요청 사항:
"The height and width of the screenshot is (562, 695)."라는 문구가 있는 행에서 시작해 마지막 행으로 끝나는 부분을 다시 써 주시겠어요? "Help"라는 표현만 "Settings"라는 표현으로 바꾸고 나머지는 그대로 두세요.

──────────

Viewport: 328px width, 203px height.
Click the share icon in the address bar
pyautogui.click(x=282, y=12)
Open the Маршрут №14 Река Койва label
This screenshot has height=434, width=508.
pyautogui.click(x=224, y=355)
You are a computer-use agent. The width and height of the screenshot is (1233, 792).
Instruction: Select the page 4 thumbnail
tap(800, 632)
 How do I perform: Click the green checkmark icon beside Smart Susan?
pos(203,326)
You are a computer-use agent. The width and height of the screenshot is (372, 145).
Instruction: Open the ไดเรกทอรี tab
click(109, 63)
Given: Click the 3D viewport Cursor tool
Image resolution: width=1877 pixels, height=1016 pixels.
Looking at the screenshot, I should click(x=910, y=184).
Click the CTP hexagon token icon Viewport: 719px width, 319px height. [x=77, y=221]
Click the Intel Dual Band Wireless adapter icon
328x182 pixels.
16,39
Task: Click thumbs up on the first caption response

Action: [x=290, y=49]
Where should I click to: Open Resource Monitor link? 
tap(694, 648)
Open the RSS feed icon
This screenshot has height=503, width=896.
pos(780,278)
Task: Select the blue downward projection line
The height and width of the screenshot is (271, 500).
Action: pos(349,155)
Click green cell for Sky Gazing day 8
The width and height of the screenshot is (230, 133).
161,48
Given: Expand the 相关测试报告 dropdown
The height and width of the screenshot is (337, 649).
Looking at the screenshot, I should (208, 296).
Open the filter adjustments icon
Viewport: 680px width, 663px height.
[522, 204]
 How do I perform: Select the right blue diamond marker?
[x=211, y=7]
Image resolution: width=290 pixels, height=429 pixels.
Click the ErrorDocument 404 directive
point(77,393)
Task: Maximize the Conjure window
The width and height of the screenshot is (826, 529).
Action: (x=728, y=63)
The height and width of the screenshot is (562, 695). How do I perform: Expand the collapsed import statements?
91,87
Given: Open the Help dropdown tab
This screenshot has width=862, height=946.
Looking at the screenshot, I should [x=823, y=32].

──────────

작업 결과:
The height and width of the screenshot is (562, 695). How do I perform: Expand the collapsed import statements?
91,87
Given: Open the Settings dropdown tab
This screenshot has width=862, height=946.
Looking at the screenshot, I should [x=823, y=32].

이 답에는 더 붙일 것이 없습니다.